A bill making its way through the U.S. House would follow in the footsteps of California’s A.B. 5 law, passed in late 2019 and codifying a prior court decision, by severely curtailing the ability of leased owner-operators to haul freight for larger motor carriers.
The Protecting the Right to Organize (PRO) Act of 2021, in addition to other broad reforms to the nation’s labor laws, would institute the so-called ABC test for determining whether a business can contract work to an independent contractor. In the case of trucking, that means a motor carrier contracting loads to a truck driver, often via the common leased owner-operator model, in which a driver owns their own truck and business and runs under the authority of a larger carrier. The PRO Act was introduced in early February in both chambers of Congress.
Trucking groups say the leased owner-operator model, which accounts for some hundreds of thousands of operators, would be dashed by the ABC test. “Whether it’s the language that exists in this bill or California’s A.B. 5, it’s certainly not friendly toward the business model that has been employed in this industry for decades,” said David Heller, vice president of government affairs at the Truckload Carriers Association. “It jeopardizes the opportunity to work toward the American dream that has permeated trucking and proven itself over the years.”
Heller pointed out that many trucking companies in existence today, including some of the country’s largest fleets, originally hung out their own shingle as a leased owner-operator before expanding from there.
There’s a strong chance the U.S. House passes the legislation within the coming months, if not weeks, said Joe Rajkovacz, head of government affairs for the Western States Trucking Association. WSTA has been on the front lines in recent years of the fight against ABC test laws and court decisions in California, and Rajkovacz has seen firsthand the effects that this type of regulation can have.

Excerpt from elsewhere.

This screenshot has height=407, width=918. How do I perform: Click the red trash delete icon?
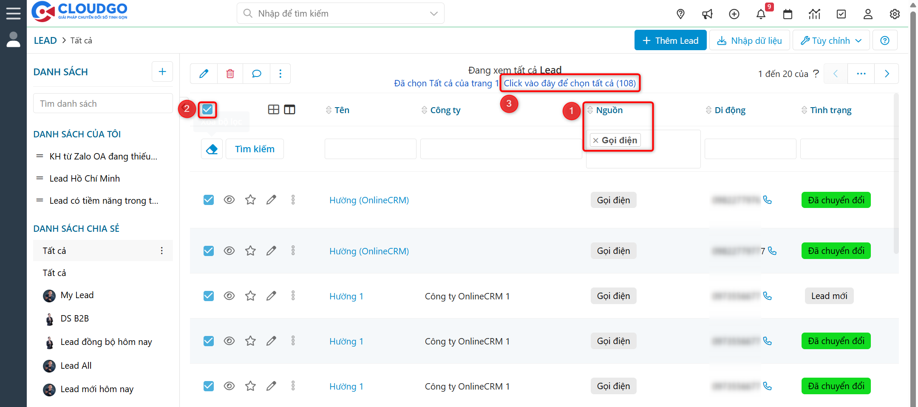230,74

Virtual elimination of owner-operator leasing would, Rajkovacz contends, severely stunt the entire owner-operator model. “The pathway to getting your own authority is by becoming an owner-operator leased to a motor carrier," he said. Absent that stepping stone, there are few realistic opportunities for drivers to transition directly from being employee drivers to independent operators, he adds.

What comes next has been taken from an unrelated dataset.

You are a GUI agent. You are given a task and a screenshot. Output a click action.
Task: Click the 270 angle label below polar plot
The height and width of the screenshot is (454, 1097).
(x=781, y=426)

Rajkovacz sees the push by Democrats in the U.S. House as out of step with the will of the voters. For example, he points to the Proposition 22 ballot measure in California from November, which scaled back the state's ABC test as it applies to certain industries, including ride-share companies. That measure passed with nearly 60% in favor, even in a state as politically blue as California, he said. “This is the kind of legislation that could swing the House” in the 2022 mid-term elections, he said, away from Democrats and to Republicans.
The Owner-Operator Independent Drivers Association on Monday filed a letter to the U.S. House stating their opposition to the PRO Act. Signed by OOIDA President and CEO Todd Spencer, the letter acknowledges issues of misclassification of drivers by motor carriers and abusive lease-purchase arrangements. But the PRO Act goes too far, Spencer writes, by effectively quashing the leased owner-operator model that has "provided millions of truckers the opportunity to be true independent contractors and small-business entrepreneurs."
Should the legislation pass the House, it would have a tougher time passing the Senate, where the balance of power is nearly dead-locked. The upper chamber is split evenly 50-50 between Democrats and Republicans, with Vice President Kamala Harris serving as the tie-breaking vote when necessary.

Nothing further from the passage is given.